Camino Day 3: Micah Navarro, Orange Location Auxiliary
“We walk for four hours a day for several miles, and there is little respite for a contemplative moment. During the walk, I’m 100% focused on our malade and trying to make the journey for him as comfortable as possible. Whether it’s pulling the cart while fixated on the ground in front of me to make sure his ride is as smooth as possible or walking beside the cart to keep pace, it is tough to keep your personal goals and aspirations for the trip in focus. Our malade must always come first.”
Camino Day 4: Karen McClintock, DM and Team Captain
“After twenty years in the Order, multiple pilgrimages to Lourdes and Guadalupe, and local service in Los Angeles, I watch with fascination as our colleagues demonstrate respect and compassion on a level I’ve never seen. No matter the disability, I’ve watched them care for our lords in a matter that takes my breath away.

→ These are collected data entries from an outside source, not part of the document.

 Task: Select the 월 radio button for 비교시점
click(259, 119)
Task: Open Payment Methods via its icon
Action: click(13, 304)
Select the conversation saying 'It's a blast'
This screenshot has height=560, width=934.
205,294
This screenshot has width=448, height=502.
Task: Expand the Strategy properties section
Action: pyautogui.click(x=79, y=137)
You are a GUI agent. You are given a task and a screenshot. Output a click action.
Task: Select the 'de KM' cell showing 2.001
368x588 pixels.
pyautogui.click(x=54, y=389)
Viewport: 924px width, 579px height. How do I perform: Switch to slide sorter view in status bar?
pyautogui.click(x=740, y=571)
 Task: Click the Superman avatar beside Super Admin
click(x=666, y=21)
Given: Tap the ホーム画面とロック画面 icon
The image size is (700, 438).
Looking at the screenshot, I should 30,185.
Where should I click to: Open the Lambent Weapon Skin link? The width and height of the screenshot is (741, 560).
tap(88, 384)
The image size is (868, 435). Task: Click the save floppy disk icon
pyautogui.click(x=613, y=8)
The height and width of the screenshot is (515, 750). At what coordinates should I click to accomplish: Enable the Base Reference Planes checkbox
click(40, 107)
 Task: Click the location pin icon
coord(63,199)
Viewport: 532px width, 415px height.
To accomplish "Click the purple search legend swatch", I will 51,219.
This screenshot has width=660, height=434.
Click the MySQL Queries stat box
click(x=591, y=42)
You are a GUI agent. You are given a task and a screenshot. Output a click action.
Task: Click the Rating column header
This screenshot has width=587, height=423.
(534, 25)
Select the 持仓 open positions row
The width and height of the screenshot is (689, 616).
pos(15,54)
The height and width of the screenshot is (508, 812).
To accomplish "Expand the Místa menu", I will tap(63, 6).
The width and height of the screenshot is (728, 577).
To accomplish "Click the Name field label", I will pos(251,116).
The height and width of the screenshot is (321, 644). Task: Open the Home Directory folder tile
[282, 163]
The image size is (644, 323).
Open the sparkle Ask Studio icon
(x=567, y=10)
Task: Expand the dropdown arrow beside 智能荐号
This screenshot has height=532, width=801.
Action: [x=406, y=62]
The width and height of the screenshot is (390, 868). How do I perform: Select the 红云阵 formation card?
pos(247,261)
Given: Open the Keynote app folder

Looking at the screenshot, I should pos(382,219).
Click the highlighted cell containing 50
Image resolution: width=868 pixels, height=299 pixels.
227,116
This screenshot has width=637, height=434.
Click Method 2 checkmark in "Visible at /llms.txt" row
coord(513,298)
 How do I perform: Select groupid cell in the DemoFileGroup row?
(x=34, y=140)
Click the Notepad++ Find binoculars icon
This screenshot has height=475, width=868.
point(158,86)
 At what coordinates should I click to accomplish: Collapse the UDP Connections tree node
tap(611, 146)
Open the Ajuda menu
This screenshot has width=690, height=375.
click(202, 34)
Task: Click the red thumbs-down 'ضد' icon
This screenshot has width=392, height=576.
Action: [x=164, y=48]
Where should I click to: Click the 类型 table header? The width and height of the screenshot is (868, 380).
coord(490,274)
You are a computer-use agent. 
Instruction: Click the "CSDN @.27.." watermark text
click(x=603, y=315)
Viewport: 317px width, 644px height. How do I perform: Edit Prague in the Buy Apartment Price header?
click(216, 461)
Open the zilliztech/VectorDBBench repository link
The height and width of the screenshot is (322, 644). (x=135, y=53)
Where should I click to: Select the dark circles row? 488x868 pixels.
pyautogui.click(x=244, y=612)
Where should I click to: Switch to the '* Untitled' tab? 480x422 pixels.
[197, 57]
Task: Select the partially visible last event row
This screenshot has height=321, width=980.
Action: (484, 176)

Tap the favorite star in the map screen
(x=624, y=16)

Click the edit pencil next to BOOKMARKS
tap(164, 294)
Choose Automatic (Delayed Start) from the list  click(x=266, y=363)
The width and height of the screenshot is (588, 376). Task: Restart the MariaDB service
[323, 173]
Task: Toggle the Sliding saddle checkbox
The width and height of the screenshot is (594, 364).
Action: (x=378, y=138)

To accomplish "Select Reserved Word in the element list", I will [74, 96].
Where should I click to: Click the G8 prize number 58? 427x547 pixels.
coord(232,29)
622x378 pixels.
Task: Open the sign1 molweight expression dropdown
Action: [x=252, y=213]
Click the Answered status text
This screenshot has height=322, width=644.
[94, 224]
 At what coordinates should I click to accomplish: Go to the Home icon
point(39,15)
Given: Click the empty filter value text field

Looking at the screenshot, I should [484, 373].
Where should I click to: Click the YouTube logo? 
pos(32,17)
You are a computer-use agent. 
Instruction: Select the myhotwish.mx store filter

I’ve shed many a tear as I watch them minister to our malade guests with indescribable tenderness and pure love.”
Camino Day 5: Scott Lukens, KM
“Our walk continued through the fog passing small streams and then to a hiking trail that took us to an albergue tucked in the woods. The ancient house and barn were remarkable for the quantity of hodgepodge decorations adorning them: a potted plant painted like a frog, another a cow, a collection of a dozen rubber duckies, just to name a few. No flat space wasted. Here, we enjoyed local desserts and fresh tomatoes before continuing on our journey.”
Camino Day 6: Andrew D’Ambrosio, KM
“With Santiago so close, the interior quietness sharpens while the exterior signs of pilgrims past and present grow. There are more pilgrims on the Camino now. The Way is not our own anymore….The monument is a twenty-foot high Cross with crucified Christ on one side and Mary holding infant Jesus on the other. It is a 17th century testament to those faithful who went before us. There are petitions and prayers as well as rocks and flowers at the base of the Cross -- symbols of our hope and trust in God.”
Last Day of the Camino: Richard Gardner, Guest
“I was very humbled by our Pilgrimage as I know all of us were. Each of us faced challenges in our lives. May we find comfort and confirmation in our faith by placing our love and trust in God’s hands as he will show us The Way. Thank you to all who made this journey and Pilgrimage possible for me.”